Tidak baik ternyata, menyimpan memori yang sudah kadaluarsa. Hanya kadaluarsa sendiri merujuk ketika sesuatu barang tidak baik dikonsumsi pada masa tenggangnya. Seperti memori dimana objek yang otak konsumsi sudah tidak berada pada ambang nyata. Lama-lama hanya halusinasi dan sebuah khayalan "seandainya, jika ,,," atau "seandainya waktu berputar kembali, aku akan ,,," atau juga "seandainya kamu ada disini,,,"

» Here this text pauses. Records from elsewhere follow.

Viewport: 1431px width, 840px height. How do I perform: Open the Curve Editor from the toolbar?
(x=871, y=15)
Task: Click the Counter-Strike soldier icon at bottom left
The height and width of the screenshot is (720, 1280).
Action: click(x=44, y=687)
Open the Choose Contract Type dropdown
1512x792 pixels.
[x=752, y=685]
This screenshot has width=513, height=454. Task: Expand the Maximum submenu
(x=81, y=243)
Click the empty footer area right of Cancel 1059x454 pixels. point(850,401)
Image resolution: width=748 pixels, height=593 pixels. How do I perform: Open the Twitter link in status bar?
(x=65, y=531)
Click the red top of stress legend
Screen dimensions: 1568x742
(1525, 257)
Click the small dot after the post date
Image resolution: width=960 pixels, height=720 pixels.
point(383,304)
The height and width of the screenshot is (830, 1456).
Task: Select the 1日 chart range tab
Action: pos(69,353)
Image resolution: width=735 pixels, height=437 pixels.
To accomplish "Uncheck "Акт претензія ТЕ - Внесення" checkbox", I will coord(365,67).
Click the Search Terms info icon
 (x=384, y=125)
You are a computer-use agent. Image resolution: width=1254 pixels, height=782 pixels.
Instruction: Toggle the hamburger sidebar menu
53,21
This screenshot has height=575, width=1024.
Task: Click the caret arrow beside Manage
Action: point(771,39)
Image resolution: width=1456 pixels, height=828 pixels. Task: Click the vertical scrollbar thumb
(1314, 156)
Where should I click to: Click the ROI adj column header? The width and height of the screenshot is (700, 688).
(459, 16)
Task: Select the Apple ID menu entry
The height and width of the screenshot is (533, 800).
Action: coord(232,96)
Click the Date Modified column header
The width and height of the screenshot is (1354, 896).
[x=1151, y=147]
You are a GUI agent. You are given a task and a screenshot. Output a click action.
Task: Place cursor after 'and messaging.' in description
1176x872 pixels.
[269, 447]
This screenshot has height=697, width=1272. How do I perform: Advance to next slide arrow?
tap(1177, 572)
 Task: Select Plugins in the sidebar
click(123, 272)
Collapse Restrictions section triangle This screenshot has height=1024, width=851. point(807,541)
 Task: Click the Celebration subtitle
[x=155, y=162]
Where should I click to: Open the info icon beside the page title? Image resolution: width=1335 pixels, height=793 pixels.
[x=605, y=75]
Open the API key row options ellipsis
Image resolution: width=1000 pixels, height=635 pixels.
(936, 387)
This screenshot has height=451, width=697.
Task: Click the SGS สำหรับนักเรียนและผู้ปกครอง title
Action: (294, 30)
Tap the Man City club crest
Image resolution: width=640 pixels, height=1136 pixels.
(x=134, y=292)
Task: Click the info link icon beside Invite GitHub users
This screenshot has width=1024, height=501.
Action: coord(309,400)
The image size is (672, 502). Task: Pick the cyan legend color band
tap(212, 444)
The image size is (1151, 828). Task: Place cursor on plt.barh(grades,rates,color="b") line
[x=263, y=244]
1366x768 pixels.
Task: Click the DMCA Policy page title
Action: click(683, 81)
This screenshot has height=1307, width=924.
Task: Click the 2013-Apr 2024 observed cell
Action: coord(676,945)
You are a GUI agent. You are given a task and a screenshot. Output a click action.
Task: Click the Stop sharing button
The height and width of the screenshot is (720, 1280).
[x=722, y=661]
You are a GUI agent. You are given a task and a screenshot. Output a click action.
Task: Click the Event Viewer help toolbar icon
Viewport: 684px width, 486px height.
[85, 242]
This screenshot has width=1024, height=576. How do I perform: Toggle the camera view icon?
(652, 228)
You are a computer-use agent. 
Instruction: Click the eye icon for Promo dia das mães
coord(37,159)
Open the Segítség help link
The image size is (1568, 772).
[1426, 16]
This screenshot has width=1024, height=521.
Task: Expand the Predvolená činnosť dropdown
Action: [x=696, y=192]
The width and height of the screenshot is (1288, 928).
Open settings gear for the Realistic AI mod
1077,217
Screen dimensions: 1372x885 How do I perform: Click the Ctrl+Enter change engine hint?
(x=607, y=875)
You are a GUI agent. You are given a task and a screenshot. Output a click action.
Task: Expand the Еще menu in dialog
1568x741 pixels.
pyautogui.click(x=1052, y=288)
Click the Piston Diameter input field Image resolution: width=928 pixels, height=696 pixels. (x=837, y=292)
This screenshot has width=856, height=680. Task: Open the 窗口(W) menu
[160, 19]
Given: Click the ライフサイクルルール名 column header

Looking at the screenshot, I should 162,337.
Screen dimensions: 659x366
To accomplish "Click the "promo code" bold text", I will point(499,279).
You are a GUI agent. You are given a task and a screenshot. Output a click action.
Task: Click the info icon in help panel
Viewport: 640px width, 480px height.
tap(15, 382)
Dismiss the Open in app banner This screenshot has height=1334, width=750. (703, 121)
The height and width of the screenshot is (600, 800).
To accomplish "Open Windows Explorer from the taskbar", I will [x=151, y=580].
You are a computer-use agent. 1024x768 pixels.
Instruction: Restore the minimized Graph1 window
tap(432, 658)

Seharusnya hari ini, magelang masi menjadi tempat yang nyaman untuk singgah. Tapi entah sejak beberapa hari lalu, ketika kamu tiba-tiba datang, tepat di hari ulang tahunku. Sebelumnya, aku merasa baik-baik saja. Aku bisa melaluinya. Entah, aku tak bisa untuk berkata tidak di hadapanmu. Sewaktu mata berpaut segalanya berubah menjadi baik-baik saja. Rasa sakit hati, kecewa, amarah, menjadi hanya deru dalam debu. Kemudian hempas tak bersisa. Yang ada hanya dentingan kata a-k-u-r-i-n-d-u-p-a-d-a-m-u.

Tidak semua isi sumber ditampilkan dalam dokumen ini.